ABSTRACT: In mammals, the capacity of the female germ cell, the oocyte, to develop into embryo is acquired throughout meiotic maturation. Immature oocyte cannot be fertilized while mature oocyte is apt to accept spermatozoa and to develop an embryo. In a follicle, the oocyte is surrounded by mural granulosa cells (GC) and is physically and metabolically coupled with specialized granulosa cumulus cells (CC) which play an important role in oocyte maturation and fertilization. Factors expressing in GC and CC during maturation may reflect the oocyte quality, i.e. its capacity to be fertilized and assure early embryo development.

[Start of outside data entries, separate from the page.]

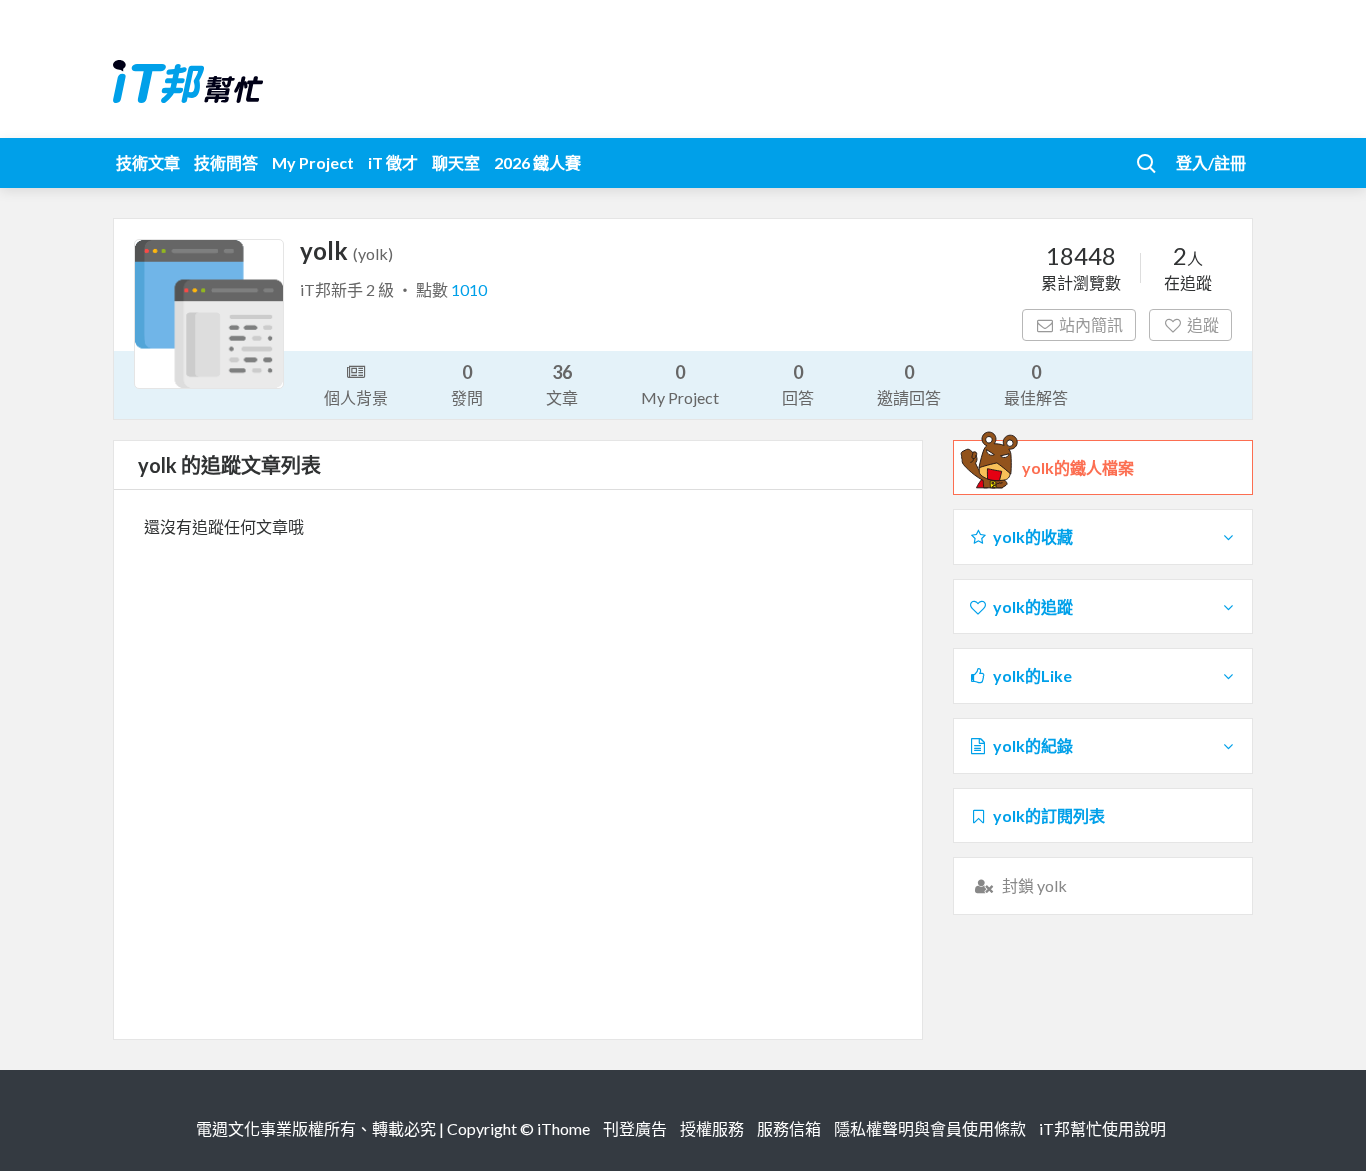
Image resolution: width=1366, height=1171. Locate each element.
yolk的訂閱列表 (1049, 815)
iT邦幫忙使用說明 (1102, 1128)
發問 (467, 384)
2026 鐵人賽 (537, 162)
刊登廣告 (635, 1128)
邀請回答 (909, 384)
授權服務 (712, 1128)
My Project (313, 162)
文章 (562, 384)
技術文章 (148, 162)
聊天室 (456, 162)
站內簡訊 (1091, 324)
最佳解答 (1036, 384)
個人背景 (356, 397)
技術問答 (226, 162)
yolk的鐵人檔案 (1078, 467)
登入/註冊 (1211, 162)
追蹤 (1203, 324)
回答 (798, 384)
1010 (469, 289)
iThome (563, 1128)
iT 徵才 (393, 162)
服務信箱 (789, 1128)
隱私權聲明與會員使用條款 (930, 1128)
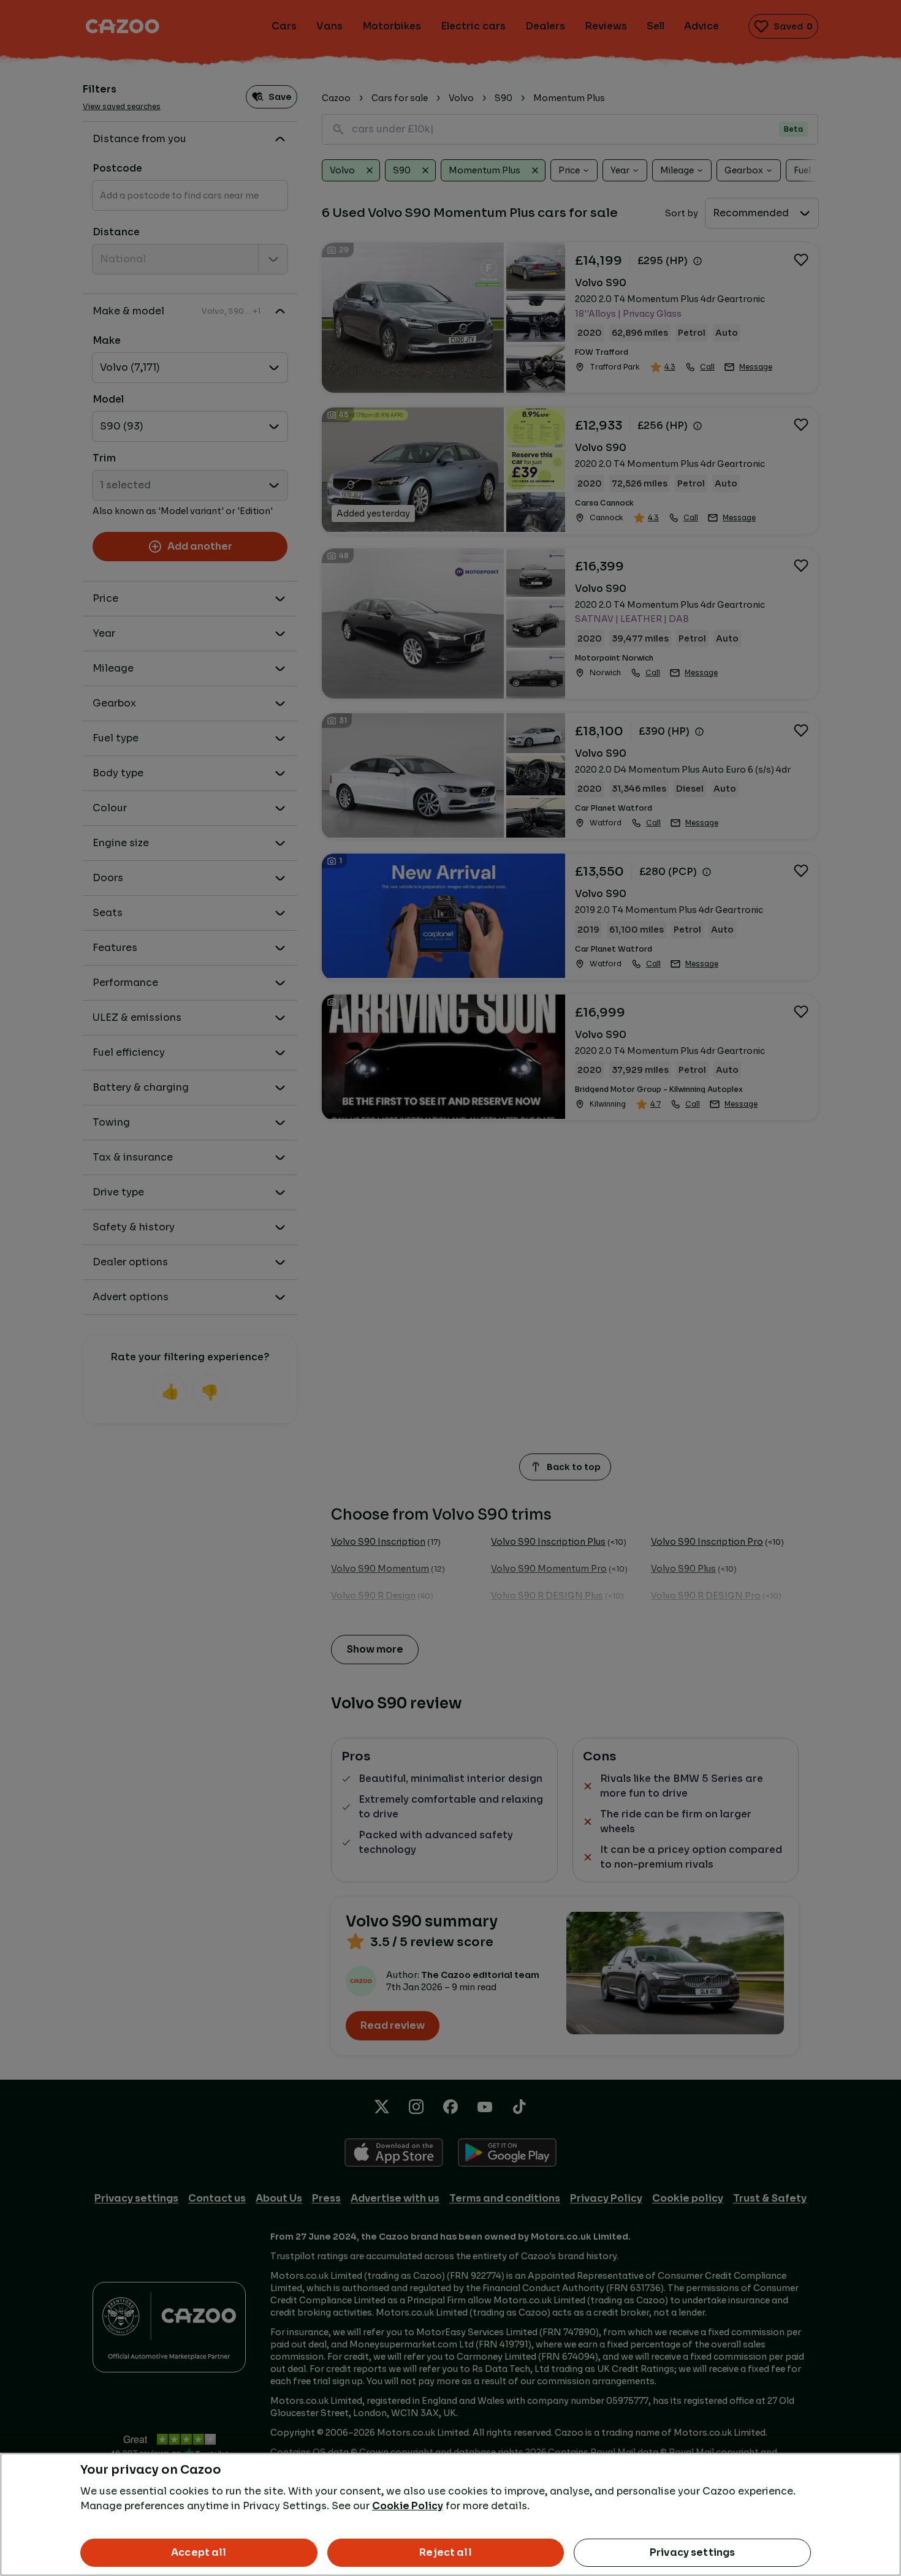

However, the modifications of the content and the amount of peptide/proteins in the oocyte and the surrounding CC during oocyte maturation are mostly unknown and so there is not an accurate way of evaluating/monitoring how different in vitro maturation (IVM) protocols being in use in assisted reproduction technologies, can affect the process. In this context, Intact Cell MALDI-TOF Mass Spectrometry (ICM-MS) was applied to bovine follicular cells (bovine single oocytes, cumulus cells and granulosa cells) in order to characterize proteomic changes that occur in the follicle during female gamete development. In order to characterize finely endogenous molecular species observed on ICM-MS profiles and to identify markers of interest with their post-translational modifications, we carried out top-down proteomic on the different follicular cells from oocyte, oocyte-cumulus complexes, cumulus cells and granulosa cells protein extracts. Prior to top-down MS using a dual linear ion trap Fourier Transform Mass Spectrometer LTQ Orbitrap Velos, depending on the amount of available biological material, we employed three analytic strategies as a direct infusion, a mono-dimensional liquid chromatography (µLC-1D-MS/MS) and an off-line multi-dimensional liquid chromatography combining four fractionations (based on reverse phase or gel filtration LC) to µLC-MS/MS. Here, we deposited our dataset from µLC-1D-MS/MS (analyses of oocytes, oocyte-cumulus complexes, cumulus cells and granulosa cells protein extracts) and MDLC-MS/MS (analyses of granulosa cells protein extract).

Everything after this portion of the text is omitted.